Supplied material START

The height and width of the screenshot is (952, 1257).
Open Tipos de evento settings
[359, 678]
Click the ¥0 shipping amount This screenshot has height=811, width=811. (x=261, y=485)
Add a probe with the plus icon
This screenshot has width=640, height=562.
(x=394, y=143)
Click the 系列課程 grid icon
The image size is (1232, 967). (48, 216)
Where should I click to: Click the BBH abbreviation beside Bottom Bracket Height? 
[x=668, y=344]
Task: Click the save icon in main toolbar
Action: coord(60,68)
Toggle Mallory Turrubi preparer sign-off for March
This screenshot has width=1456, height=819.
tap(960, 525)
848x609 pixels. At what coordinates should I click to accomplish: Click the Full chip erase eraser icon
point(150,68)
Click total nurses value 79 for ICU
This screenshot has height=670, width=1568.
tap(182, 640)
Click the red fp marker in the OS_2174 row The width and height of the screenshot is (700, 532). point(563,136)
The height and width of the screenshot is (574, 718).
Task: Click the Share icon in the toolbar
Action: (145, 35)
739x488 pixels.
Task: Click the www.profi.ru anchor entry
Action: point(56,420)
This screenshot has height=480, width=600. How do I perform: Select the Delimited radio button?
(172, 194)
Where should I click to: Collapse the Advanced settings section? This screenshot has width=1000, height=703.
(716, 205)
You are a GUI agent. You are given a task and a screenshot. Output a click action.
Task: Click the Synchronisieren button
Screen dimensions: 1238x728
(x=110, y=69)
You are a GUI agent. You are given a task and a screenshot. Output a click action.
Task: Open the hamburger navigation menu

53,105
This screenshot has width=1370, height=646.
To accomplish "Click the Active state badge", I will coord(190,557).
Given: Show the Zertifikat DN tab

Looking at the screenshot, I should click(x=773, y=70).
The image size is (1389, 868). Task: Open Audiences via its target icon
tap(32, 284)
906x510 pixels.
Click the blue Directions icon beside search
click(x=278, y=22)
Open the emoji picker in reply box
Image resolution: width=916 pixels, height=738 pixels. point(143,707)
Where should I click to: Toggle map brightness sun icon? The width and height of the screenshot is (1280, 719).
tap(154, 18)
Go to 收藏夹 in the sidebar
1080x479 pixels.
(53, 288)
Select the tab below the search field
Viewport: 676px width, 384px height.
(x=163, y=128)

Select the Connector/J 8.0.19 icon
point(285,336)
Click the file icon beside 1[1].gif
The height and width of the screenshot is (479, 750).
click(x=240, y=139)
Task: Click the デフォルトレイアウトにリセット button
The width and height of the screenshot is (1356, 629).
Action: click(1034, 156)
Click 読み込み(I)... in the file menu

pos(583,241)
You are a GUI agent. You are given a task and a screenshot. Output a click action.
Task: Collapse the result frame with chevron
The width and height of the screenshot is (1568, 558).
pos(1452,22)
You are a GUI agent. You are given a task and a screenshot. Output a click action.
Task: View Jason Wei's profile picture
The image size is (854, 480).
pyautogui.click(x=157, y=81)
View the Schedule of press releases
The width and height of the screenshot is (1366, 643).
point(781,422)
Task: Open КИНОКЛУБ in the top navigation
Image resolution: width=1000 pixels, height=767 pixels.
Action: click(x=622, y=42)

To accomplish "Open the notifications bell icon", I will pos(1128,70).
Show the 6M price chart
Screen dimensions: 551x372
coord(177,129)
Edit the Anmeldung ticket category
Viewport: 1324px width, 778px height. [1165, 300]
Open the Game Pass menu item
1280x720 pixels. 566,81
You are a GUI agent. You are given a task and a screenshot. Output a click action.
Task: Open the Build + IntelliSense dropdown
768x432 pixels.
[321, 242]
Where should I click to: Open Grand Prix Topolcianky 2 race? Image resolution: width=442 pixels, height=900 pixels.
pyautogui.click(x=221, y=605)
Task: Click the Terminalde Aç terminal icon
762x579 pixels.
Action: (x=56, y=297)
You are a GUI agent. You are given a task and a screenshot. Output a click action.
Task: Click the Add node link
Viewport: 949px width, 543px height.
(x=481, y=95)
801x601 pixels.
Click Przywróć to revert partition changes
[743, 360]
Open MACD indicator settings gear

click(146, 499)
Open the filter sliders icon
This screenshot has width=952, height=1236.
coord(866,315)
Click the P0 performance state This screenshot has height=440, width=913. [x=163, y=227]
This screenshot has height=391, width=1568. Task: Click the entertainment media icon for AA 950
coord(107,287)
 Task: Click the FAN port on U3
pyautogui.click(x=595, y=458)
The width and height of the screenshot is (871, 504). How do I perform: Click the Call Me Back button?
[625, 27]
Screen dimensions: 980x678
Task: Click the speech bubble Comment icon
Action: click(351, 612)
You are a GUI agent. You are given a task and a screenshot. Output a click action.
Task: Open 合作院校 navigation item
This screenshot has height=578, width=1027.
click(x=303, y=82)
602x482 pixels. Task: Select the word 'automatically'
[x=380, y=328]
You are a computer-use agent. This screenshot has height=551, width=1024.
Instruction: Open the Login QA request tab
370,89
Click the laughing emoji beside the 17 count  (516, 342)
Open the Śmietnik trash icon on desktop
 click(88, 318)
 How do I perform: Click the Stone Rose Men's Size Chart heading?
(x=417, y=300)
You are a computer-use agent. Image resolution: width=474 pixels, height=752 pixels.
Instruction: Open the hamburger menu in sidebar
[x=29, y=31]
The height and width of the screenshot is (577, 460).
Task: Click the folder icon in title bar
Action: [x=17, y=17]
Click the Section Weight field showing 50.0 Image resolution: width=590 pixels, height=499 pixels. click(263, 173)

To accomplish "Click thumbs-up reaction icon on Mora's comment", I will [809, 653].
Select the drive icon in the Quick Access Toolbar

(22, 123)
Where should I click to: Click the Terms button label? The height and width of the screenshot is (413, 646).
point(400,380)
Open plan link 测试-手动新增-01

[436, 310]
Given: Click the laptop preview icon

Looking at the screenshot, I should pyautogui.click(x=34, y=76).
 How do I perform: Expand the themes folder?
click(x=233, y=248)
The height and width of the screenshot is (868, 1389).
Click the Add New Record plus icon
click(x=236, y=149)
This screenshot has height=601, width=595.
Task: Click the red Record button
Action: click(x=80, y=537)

Supplied material END

What you need to do:
The answer is a number only: how many lines of the data above include "field"?

Exercise response:
2